§ Provided data:
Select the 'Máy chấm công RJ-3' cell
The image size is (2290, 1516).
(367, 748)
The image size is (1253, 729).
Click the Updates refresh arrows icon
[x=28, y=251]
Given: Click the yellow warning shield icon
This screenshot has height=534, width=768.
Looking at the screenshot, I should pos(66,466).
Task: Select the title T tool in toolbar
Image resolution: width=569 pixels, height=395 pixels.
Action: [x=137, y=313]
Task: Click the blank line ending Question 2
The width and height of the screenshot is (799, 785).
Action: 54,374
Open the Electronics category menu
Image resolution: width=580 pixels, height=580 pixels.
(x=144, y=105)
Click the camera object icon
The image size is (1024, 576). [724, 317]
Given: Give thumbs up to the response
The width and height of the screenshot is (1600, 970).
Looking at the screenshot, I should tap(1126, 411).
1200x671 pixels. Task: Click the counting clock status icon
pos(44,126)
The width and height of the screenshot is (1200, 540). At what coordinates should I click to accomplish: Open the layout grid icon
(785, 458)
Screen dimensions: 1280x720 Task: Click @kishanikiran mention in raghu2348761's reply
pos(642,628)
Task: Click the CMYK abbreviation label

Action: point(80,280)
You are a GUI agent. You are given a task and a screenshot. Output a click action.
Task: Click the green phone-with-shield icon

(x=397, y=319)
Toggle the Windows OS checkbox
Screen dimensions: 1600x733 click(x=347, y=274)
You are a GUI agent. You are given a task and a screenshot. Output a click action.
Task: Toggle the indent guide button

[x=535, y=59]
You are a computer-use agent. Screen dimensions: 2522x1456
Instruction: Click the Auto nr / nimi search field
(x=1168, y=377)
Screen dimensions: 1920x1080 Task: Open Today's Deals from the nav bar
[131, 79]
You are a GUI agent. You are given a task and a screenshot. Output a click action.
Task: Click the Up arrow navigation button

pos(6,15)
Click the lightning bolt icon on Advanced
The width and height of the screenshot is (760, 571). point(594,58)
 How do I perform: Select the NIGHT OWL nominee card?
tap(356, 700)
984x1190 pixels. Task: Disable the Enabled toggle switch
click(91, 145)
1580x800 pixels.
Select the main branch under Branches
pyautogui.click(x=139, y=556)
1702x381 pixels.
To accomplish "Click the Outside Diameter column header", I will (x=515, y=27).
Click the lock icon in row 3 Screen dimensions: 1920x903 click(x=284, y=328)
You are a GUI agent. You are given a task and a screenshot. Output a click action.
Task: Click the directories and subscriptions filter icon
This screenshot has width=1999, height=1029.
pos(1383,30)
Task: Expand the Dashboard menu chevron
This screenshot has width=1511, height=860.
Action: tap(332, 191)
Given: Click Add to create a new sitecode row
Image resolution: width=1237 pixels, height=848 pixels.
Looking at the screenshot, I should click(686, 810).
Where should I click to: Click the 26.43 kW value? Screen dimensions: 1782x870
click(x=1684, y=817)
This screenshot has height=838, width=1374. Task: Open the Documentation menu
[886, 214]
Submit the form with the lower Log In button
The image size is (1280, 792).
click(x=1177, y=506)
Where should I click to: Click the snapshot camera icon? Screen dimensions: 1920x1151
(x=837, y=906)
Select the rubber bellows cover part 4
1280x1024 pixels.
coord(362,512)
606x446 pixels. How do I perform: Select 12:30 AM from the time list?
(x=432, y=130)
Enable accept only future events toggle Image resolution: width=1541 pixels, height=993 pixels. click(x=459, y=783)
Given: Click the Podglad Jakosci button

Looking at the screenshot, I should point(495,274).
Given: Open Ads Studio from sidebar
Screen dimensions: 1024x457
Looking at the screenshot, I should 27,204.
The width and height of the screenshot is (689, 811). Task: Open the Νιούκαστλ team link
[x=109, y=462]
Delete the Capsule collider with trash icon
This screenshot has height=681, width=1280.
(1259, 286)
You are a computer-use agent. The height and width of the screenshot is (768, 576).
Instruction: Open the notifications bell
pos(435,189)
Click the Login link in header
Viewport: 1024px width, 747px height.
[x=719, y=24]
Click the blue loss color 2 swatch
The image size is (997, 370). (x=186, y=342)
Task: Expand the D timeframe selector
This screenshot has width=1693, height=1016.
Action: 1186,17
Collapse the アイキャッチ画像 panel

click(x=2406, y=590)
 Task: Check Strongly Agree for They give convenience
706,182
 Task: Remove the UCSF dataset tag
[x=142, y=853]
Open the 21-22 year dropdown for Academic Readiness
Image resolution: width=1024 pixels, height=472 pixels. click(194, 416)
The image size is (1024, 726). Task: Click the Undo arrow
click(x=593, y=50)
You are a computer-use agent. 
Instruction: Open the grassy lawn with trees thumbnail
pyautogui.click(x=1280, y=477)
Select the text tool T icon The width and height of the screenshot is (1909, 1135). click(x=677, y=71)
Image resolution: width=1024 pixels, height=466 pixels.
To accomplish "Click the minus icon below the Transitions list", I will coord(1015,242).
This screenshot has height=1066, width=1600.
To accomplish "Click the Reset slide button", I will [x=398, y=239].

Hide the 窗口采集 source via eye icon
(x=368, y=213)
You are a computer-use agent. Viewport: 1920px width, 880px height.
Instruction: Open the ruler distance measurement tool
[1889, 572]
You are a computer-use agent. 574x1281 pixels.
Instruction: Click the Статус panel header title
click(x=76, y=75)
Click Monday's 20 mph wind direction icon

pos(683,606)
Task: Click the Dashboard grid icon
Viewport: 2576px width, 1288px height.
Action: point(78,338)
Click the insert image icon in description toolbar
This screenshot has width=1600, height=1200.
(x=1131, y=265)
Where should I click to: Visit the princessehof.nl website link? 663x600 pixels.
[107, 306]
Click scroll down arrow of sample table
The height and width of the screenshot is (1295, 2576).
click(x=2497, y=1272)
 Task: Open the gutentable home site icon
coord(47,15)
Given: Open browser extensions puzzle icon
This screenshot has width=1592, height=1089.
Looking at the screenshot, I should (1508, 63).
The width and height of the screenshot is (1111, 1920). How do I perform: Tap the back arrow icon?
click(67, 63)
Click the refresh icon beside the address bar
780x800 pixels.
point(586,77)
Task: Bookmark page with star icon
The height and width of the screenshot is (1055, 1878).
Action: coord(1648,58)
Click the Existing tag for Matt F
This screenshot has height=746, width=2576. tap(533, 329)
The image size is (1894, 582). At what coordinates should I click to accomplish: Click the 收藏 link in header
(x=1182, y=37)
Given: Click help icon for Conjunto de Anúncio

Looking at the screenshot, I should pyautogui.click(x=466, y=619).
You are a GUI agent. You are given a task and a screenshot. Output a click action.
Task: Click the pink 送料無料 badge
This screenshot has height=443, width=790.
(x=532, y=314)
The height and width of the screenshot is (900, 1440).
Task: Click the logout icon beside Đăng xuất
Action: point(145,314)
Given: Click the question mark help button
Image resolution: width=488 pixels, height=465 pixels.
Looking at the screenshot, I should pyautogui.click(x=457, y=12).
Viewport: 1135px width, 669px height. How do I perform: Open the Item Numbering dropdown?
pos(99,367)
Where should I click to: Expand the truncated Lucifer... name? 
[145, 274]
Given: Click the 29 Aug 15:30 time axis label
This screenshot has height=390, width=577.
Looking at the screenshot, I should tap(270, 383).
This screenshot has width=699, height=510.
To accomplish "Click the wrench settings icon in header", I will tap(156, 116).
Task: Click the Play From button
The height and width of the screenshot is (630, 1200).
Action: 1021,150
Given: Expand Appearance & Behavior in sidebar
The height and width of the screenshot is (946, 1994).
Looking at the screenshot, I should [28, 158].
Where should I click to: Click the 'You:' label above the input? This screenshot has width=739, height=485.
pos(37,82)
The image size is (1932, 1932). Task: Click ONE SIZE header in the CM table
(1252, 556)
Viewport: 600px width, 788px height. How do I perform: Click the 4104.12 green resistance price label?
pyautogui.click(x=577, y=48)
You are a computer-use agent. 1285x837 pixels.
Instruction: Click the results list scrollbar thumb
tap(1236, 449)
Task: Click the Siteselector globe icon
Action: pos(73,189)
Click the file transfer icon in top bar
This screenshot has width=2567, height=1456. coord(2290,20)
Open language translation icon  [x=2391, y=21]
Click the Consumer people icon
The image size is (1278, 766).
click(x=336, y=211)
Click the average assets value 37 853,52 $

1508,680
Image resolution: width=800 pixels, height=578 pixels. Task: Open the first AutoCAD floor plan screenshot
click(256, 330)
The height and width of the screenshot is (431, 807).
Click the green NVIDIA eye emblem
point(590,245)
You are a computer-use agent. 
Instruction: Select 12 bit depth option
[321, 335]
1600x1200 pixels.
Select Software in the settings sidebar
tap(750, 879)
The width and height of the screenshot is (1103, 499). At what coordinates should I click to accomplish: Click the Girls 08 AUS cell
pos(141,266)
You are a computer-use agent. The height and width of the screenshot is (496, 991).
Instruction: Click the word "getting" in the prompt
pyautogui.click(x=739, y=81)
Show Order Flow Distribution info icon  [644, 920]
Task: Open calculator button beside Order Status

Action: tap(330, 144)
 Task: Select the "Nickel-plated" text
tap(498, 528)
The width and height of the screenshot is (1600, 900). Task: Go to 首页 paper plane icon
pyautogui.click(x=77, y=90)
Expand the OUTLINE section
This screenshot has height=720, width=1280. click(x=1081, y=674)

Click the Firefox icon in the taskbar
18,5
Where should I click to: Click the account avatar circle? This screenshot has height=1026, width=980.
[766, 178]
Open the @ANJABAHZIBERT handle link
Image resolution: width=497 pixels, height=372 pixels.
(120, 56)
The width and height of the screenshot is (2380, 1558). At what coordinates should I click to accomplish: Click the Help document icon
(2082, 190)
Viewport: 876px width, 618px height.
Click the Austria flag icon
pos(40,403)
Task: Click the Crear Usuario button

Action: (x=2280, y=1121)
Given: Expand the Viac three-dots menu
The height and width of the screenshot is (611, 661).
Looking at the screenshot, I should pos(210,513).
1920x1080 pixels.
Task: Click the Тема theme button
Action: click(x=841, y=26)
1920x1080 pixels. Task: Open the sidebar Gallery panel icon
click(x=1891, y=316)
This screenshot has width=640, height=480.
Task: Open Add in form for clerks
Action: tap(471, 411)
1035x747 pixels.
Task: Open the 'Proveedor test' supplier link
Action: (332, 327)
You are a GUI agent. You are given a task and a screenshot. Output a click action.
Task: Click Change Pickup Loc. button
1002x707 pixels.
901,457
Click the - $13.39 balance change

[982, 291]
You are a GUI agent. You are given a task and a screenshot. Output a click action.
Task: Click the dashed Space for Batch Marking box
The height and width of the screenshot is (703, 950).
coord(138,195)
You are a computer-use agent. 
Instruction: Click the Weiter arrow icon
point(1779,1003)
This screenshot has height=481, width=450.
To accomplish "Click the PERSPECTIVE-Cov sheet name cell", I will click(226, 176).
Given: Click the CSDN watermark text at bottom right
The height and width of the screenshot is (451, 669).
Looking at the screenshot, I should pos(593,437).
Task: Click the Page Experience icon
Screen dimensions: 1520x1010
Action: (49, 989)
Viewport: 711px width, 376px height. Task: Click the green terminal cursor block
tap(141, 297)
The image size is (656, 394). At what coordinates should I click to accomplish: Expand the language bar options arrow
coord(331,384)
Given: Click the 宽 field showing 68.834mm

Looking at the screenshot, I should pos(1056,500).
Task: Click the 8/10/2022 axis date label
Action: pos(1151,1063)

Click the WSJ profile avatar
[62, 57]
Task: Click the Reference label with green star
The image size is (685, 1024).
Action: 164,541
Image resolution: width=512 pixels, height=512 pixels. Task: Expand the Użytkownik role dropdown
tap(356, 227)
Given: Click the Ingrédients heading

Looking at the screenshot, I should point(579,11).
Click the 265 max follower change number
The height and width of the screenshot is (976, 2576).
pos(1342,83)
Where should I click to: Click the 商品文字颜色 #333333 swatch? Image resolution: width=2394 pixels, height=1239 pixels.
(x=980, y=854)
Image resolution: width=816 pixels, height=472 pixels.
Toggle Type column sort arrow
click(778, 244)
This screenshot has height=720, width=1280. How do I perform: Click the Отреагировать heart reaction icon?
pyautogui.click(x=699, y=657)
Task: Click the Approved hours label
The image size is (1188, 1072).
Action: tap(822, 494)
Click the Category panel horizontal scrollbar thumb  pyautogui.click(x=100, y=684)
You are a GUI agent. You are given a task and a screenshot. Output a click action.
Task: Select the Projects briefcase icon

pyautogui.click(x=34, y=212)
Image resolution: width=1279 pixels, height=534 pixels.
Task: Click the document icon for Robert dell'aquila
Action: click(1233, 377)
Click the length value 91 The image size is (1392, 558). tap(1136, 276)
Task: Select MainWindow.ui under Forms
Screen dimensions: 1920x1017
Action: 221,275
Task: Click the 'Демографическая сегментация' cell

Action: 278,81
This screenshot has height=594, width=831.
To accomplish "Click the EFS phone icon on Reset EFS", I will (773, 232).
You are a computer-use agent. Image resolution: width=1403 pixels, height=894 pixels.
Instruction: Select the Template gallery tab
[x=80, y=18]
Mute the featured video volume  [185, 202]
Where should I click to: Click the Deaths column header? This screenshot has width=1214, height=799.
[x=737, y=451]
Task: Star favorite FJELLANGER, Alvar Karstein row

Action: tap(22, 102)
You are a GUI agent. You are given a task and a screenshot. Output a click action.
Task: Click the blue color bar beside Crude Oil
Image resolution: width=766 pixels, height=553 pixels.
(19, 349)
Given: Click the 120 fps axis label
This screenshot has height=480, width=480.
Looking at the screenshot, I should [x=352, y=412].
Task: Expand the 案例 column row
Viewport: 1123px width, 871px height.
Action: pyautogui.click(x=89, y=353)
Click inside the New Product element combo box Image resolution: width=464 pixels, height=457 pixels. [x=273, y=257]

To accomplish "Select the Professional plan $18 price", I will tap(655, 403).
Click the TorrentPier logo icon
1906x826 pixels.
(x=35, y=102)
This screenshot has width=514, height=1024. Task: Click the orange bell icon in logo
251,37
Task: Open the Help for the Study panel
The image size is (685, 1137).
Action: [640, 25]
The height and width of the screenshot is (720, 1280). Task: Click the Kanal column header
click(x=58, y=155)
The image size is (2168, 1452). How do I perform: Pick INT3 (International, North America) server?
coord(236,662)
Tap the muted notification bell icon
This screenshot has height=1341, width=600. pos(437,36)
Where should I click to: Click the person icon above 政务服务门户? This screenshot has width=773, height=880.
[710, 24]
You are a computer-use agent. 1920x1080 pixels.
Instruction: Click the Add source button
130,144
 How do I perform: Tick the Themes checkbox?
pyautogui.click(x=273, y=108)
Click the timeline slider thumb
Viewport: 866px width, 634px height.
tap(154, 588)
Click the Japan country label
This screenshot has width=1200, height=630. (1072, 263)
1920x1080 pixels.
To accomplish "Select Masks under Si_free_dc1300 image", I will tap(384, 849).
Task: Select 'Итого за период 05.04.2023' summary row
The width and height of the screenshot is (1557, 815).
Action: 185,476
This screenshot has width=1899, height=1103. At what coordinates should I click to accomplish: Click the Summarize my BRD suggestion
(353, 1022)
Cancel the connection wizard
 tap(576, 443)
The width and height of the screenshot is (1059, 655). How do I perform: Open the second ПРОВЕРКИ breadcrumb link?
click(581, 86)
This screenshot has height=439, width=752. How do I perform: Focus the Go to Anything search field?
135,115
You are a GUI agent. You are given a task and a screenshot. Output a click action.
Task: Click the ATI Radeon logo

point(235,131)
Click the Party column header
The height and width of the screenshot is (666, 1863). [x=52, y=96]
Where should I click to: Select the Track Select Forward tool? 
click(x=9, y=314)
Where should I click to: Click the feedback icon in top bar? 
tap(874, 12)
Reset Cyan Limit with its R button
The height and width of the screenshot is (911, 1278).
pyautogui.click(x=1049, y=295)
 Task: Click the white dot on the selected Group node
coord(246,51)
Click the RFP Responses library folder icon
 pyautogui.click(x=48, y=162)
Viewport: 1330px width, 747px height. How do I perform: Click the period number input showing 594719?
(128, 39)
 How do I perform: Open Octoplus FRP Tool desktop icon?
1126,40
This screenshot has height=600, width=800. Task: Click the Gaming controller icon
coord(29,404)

§ Written request: Starting at the line that contains "The image size is (656, 394)." and ending after the line that contains "[x=737, y=451]", reproduce those records verbatim.

§ Written answer:
The image size is (656, 394). At what coordinates should I click to accomplish: Expand the language bar options arrow
coord(331,384)
Given: Click the 宽 field showing 68.834mm

Looking at the screenshot, I should pos(1056,500).
Task: Click the 8/10/2022 axis date label
Action: pos(1151,1063)

Click the WSJ profile avatar
[62, 57]
Task: Click the Reference label with green star
The image size is (685, 1024).
Action: 164,541
Image resolution: width=512 pixels, height=512 pixels. Task: Expand the Użytkownik role dropdown
tap(356, 227)
Given: Click the Ingrédients heading

Looking at the screenshot, I should point(579,11).
Click the 265 max follower change number
The height and width of the screenshot is (976, 2576).
pos(1342,83)
Where should I click to: Click the 商品文字颜色 #333333 swatch? Image resolution: width=2394 pixels, height=1239 pixels.
(x=980, y=854)
Image resolution: width=816 pixels, height=472 pixels.
Toggle Type column sort arrow
click(778, 244)
This screenshot has height=720, width=1280. How do I perform: Click the Отреагировать heart reaction icon?
pyautogui.click(x=699, y=657)
Task: Click the Approved hours label
The image size is (1188, 1072).
Action: tap(822, 494)
Click the Category panel horizontal scrollbar thumb  pyautogui.click(x=100, y=684)
You are a GUI agent. You are given a task and a screenshot. Output a click action.
Task: Select the Projects briefcase icon

pyautogui.click(x=34, y=212)
Image resolution: width=1279 pixels, height=534 pixels.
Task: Click the document icon for Robert dell'aquila
Action: click(1233, 377)
Click the length value 91 The image size is (1392, 558). tap(1136, 276)
Task: Select MainWindow.ui under Forms
Screen dimensions: 1920x1017
Action: 221,275
Task: Click the 'Демографическая сегментация' cell

Action: 278,81
This screenshot has height=594, width=831.
To accomplish "Click the EFS phone icon on Reset EFS", I will (773, 232).
You are a computer-use agent. Image resolution: width=1403 pixels, height=894 pixels.
Instruction: Select the Template gallery tab
[x=80, y=18]
Mute the featured video volume  [185, 202]
Where should I click to: Click the Deaths column header? This screenshot has width=1214, height=799.
[x=737, y=451]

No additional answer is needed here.